But there is more work required to crack down on these calls. After all, car warranty warnings are only one type of scam. To understand how robocallers reach us, and why it’s so hard to stop them, Scientific American spoke with Adam Doupé, a cybersecurity expert at Arizona State University.

[An edited transcript of the interview follows.]

How big is the robocall problem in the U.S.?

I think it’s difficult to wrap our head around the scale. We can look at hard evidence of the complaints that consumers are sending to the FCC, but those are just people who actually complain. The FCC is claiming that one auto warranty scam operation is responsible for making more than eight billion robocall messages since 2018—that’s just staggering. That’s two billion a year from one campaign. Companies are sending out billions of messages, and that’s inherently going to affect you; you’ll get one to three a day.

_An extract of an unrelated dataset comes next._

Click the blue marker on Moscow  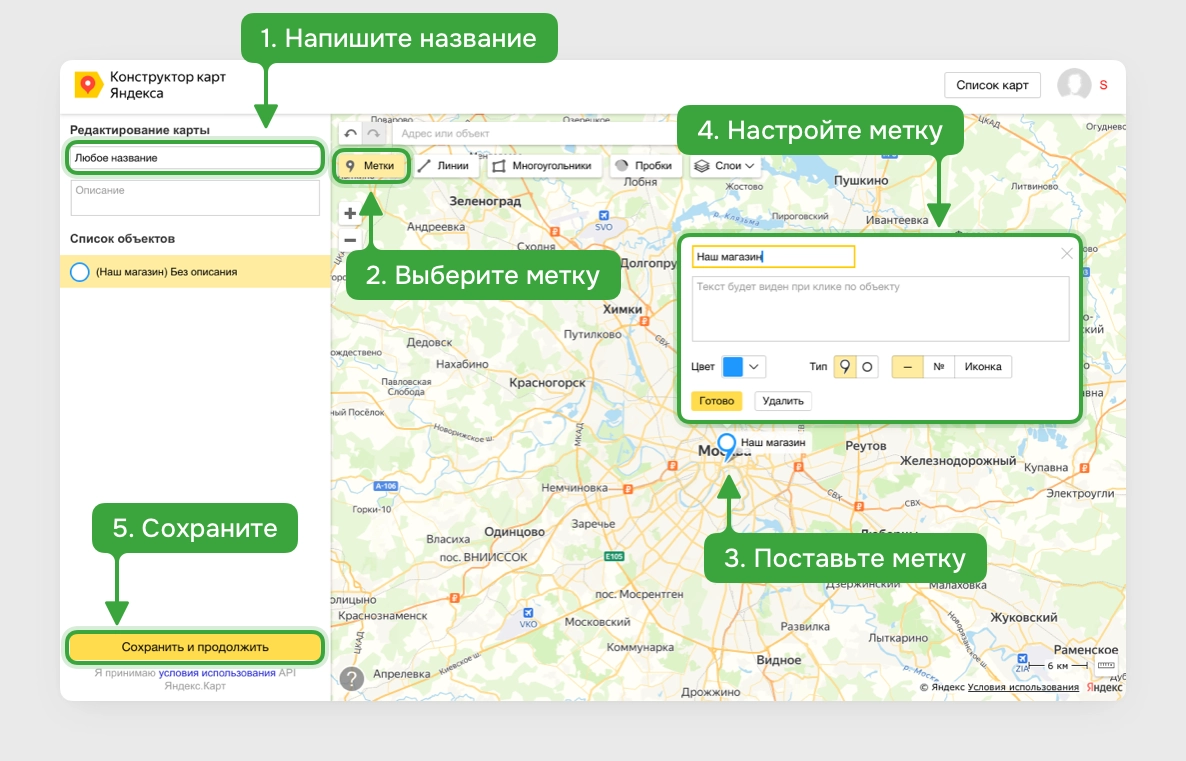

A lot of these are done by companies that are selling real products. They’re just using an illegal marketing campaign to get consumers to buy those products. That’s distinct from robocalls that are trying to target people for fraud: the robocall itself is the marketing lure to get somebody on the hook, then they’re transferred to a real person who is defrauding them out of money.

Why hasn’t anyone been able to stop robocalls so far?

Robocalls are such a problem because they are cheap to make. They are highly effective because they’re so cheap and can reach so many people. The other thing criminals keep in mind is: What’s the likelihood of ... being caught in this criminal activity? The number for that was shockingly low for a long time.

Spam callers are changing the caller ID that shows up on your phone to a number [with an area code] that’s close to you, and that’s illegal. The question to me is always “How come they can just change their number?” That seems kind of crazy, right? You place a phone call, your provider—AT&T, Verizon, whatever—knows your phone number. How could another number appear there? The way it used to be designed is the caller ID field was essentially optional, and so nobody had verified it anywhere along the chain. The networks got more complex—a phone call will just come in, and nobody’s checking to say, “Oh, wait, who is originating this call? Is it actually the same number?” It actually does have a purpose. A big company doesn’t necessarily want anyone external to know the phone numbers of anybody internal. So it changes the caller ID so that the number that appears is the general number of the company.

The other thing to remember is that the telephone system was created among trusting parties—all of the telephone companies knew each other. But as technology improves, and smaller companies get connected to the phone networks..., you have these untrusted parties in the network that are essentially causing a lot of these problems.

How does the FCC currently tackle robocalls?

There is a protocol that was created called STIR/SHAKEN, [or secure telephony identity revisited/signature-based handling of asserted information using tokens, which the FCC began requiring in 2021]. It adds a field when you’re making a voice call that says, “I am this entity, and I have verified the caller ID.” This allows anyone who’s transmitting that request to look at that header message and say, “Okay, I can verify with cryptography that, yes, this actually is the originator [of the call].”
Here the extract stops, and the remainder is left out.